Nos dice Mateo que José “[hizo] rodar una gran piedra a la entrada del sepulcro” (Mateo 27:60b). Era la misma piedra que al amanecer del domingo, dos días después, sería quitada por un ángel. En cuanto al asunto del peso que tendría una piedra lo suficientemente grande como para tapar la entrada de un sepulcro como el de José de Arimatea, mucho se ha dicho. Es muy probable que ni siquiera José y Nicodemo juntos hubieran podido poner la piedra en la entrada del sepulcro sin la ayuda de al menos otro par de hombres más. Pero, aunque esto sea mera conjetura, puesto que Mateo dice que fue José el que hizo rodar la piedra a la entrada del sepulcro, a mí me gusta pensar que José mismo también “arrimó el hombro”: un esfuerzo físico que sería otra evidencia de una fe sincera.

Su devoción

He dejado esto para el final no porque fuera la última evidencia de la fe de José en un sentido cronológico, sino porque me parece que esta fue la virtud que produjo e impregnó todas las demás virtudes, nacidas de la fe, de José de Arimatea. A la pregunta de por qué hizo José todo lo que hizo, por qué esas palabras, ese valor, esa compra, esa generosidad, ese esfuerzo físico; creo que la respuesta que más convence es: por su devoción al Señor. Con la valiosa ayuda de Nicodemo, José de Arimatea quitó de la Cruz el cuerpo sin vida del Señor, lo envolvió en aquella sábana que había ido a comprar para ese fin, con ternura echó sobre Él las tradicionales especias aromáticas y lo vistió de lienzos de sepultura, lo llevó —no se sabe exactamente a cuánta distancia— a su propio sepulcro recién hecho, lo puso allí y se despidió de Él. Solo con la ayuda de una imaginación informada por los hechos narrados por los Evangelistas podemos hacernos una idea del cuidado, el afecto —¿y las lágrimas?— con que José hizo lo que hizo. Resulta irresistible la comparación con María, quien, poco antes de la muerte del Señor, preparó el cuerpo suyo para la sepultura con la misma profunda devoción con la que José de Arimatea le dio sepultura después (Juan 12:1 y siguientes). ¡Qué devoción! Es cierto, tristemente cierto, que no todo lo que pasa por devoción obedece a una auténtica fe cristiana; pero no es menos cierto que, donde existe tal fe, no faltará la devoción del creyente.

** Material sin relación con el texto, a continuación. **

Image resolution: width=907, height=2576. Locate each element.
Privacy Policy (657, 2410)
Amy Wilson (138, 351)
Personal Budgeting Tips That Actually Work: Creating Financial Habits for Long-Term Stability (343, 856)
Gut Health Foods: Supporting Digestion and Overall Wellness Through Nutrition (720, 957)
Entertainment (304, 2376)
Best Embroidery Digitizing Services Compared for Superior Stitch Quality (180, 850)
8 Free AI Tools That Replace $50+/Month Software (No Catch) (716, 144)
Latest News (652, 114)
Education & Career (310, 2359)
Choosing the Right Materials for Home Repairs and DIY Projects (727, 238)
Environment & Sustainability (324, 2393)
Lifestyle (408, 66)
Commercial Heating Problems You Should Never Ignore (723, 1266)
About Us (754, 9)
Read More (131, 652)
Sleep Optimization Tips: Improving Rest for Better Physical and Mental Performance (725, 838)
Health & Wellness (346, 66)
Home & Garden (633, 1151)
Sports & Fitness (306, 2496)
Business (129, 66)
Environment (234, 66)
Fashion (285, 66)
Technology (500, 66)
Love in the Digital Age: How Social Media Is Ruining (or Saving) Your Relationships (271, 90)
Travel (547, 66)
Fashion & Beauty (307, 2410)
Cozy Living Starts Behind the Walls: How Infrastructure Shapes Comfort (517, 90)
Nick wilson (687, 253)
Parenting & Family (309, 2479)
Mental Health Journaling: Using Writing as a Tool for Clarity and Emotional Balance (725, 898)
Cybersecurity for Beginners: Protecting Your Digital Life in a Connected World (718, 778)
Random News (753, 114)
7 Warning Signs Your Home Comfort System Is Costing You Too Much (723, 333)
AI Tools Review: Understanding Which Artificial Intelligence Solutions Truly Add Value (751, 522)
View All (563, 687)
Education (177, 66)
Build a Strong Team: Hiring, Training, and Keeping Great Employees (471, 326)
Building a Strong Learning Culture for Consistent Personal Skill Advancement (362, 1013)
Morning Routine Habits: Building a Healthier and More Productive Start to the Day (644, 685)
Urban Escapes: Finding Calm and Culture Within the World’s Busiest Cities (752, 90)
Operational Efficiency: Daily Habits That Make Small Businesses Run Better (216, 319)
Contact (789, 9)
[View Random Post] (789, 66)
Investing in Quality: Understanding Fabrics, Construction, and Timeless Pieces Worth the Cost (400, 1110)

La historia de José de Arimatea, tan bien documentada por los cuatro Evangelistas pero tal vez no tan bien aprendida por los que se consideran cristianos, nos deja con dos grandes preguntas: (1) ¿Tenemos nosotros esa fe que “mueve montañas”, que supera los muchos obstáculos que se erigen en oposición a ella: el amor al dinero, la religiosidad, nuestra situación en la vida, la buena opinión de los demás, el temor al “qué dirán”, la confianza en la supuesta justicia de uno mismo, etc.? (2) ¿En qué se ve la fe que decimos tener?: ¿hablamos del Señor?; ¿nos arriesgamos por Él?; ¿le damos de lo que tenemos?; ¿qué hay en nosotros de ese espíritu de servicio y de esa devoción que mostró José de Arimatea?